> **Instruction**
Gather every line of the records that contains the string "width" and copy each such line in full. Treat the match as case-sensitive.
-------- Data section --------
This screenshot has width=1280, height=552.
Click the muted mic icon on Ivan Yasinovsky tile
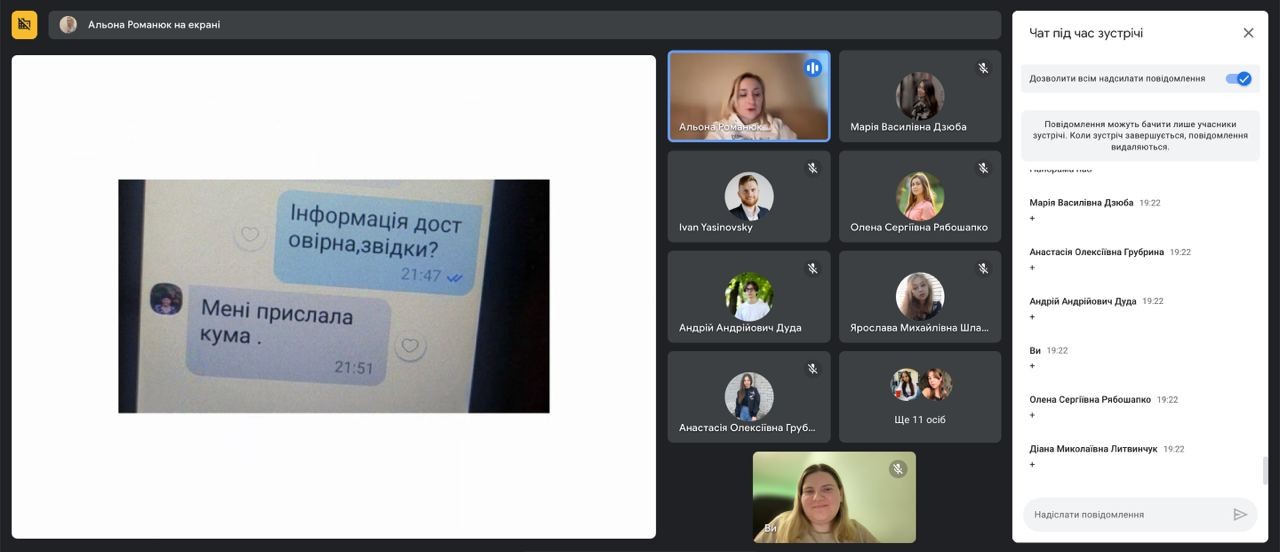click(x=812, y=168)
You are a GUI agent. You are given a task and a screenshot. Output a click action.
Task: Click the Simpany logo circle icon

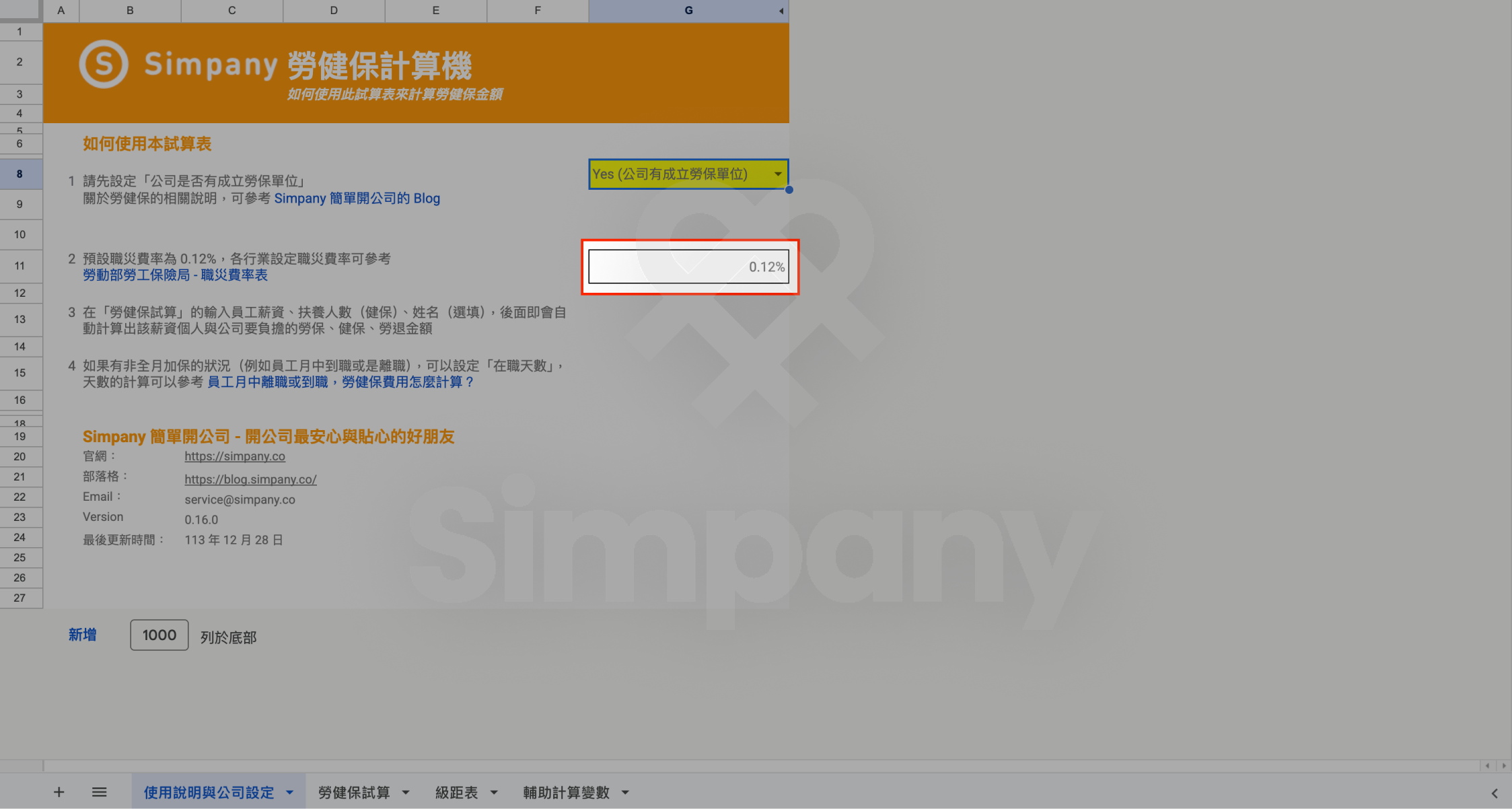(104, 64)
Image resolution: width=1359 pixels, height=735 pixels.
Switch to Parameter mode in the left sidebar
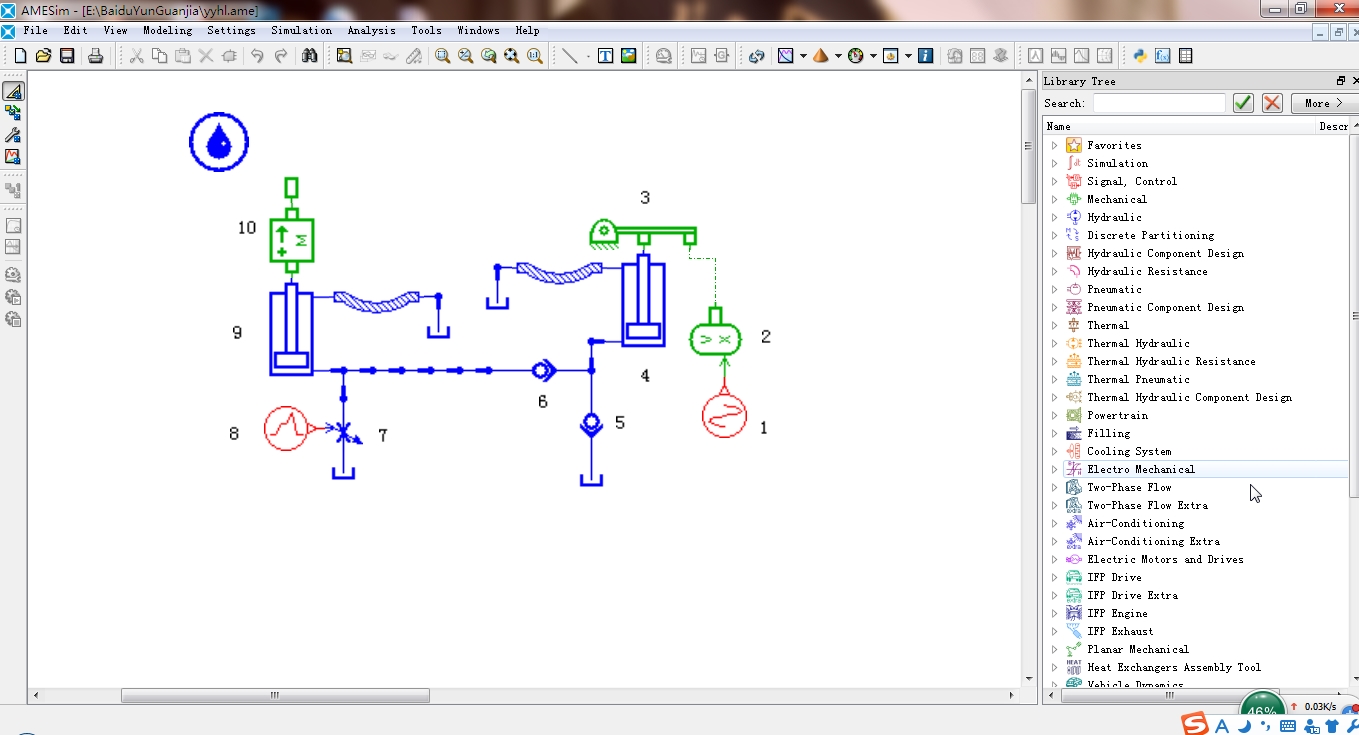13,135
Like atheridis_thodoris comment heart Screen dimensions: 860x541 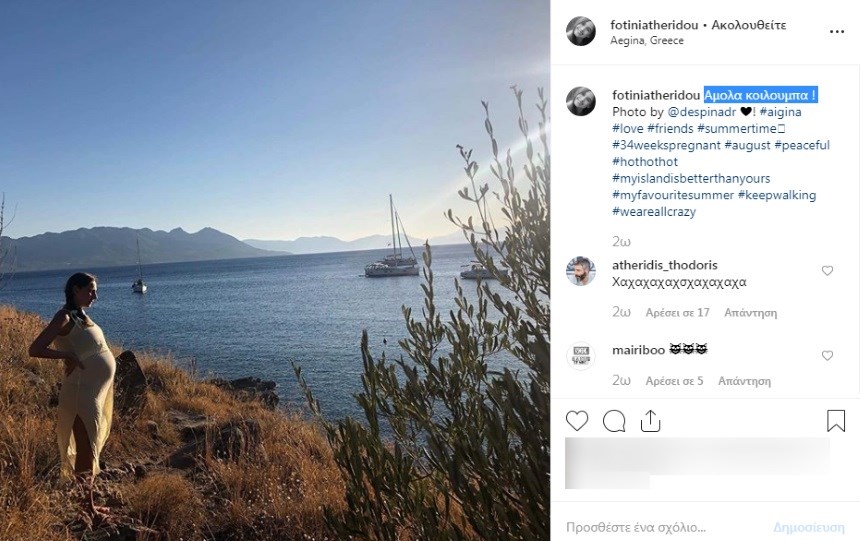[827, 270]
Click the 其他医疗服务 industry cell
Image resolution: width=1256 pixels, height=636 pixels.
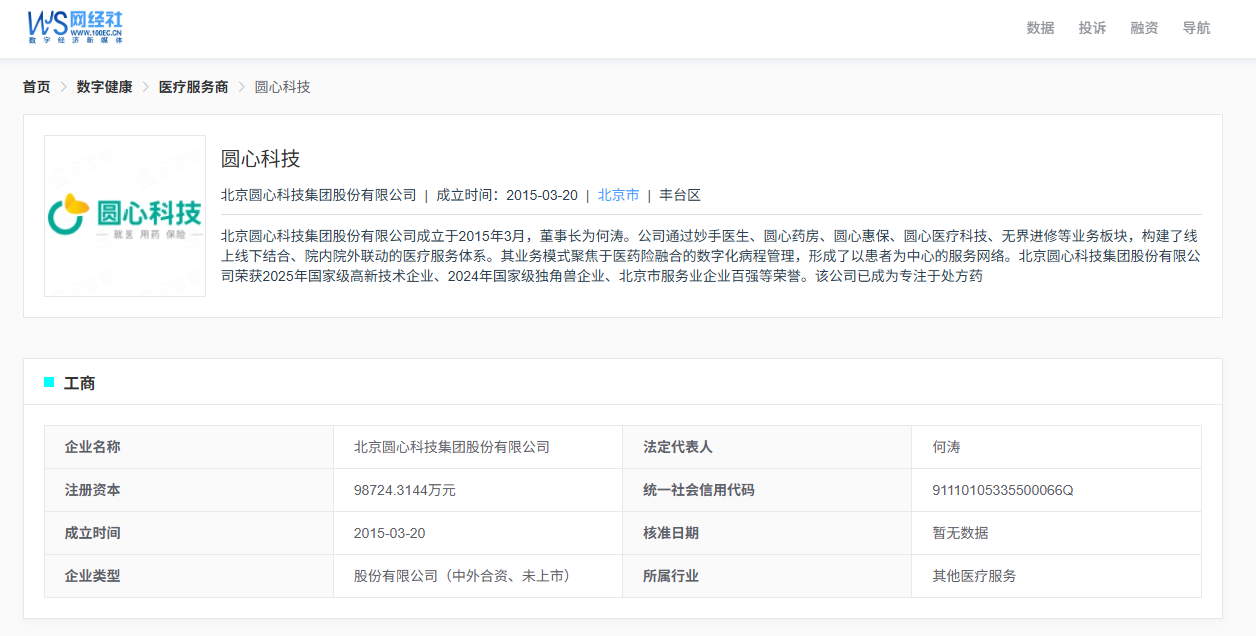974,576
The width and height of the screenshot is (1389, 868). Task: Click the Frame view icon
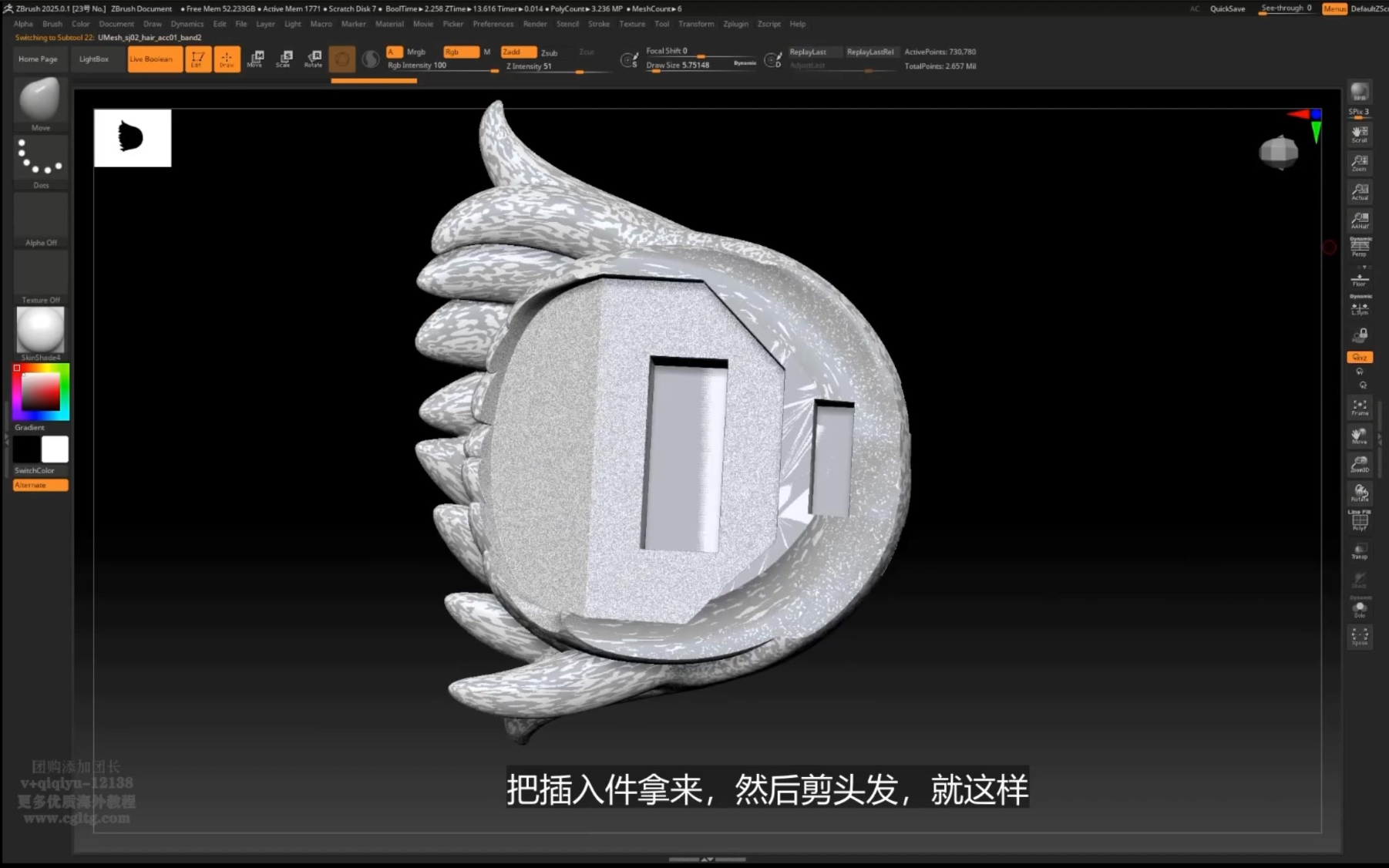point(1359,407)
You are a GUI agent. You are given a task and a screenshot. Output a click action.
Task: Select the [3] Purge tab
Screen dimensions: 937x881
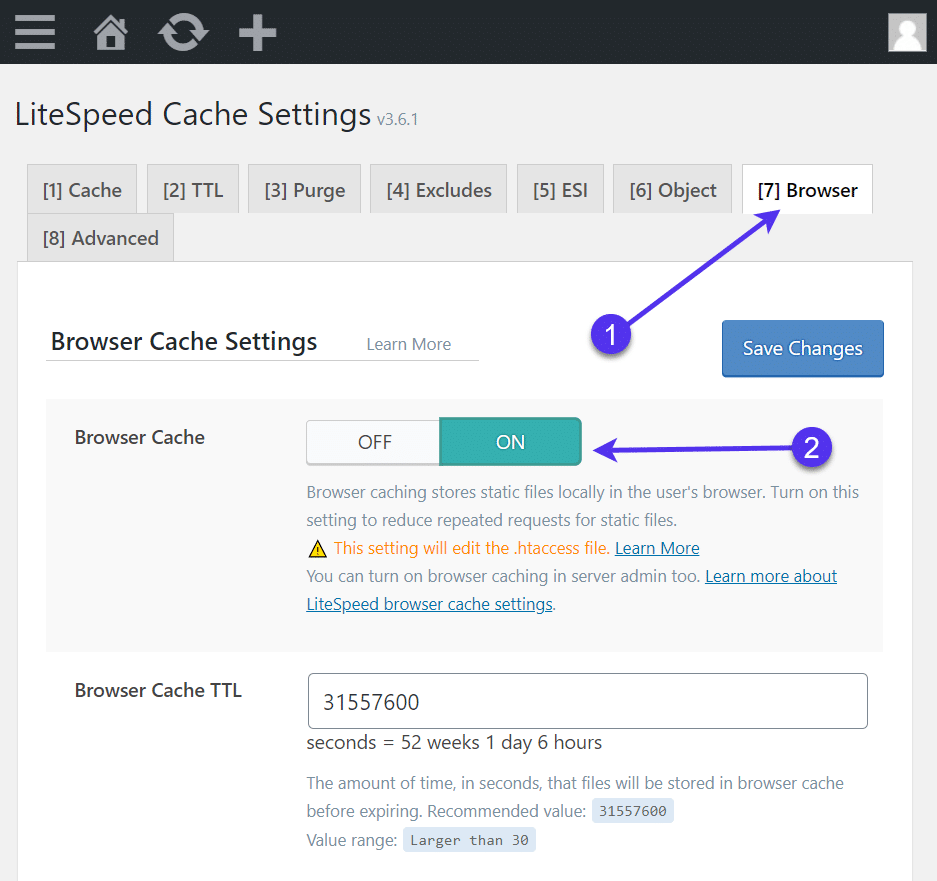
--------
> **Written solution**
This screenshot has width=1280, height=552.
Image resolution: width=1359 pixels, height=735 pixels.
Image resolution: width=1256 pixels, height=636 pixels.
The width and height of the screenshot is (1389, 868). Task: Click the Frame view icon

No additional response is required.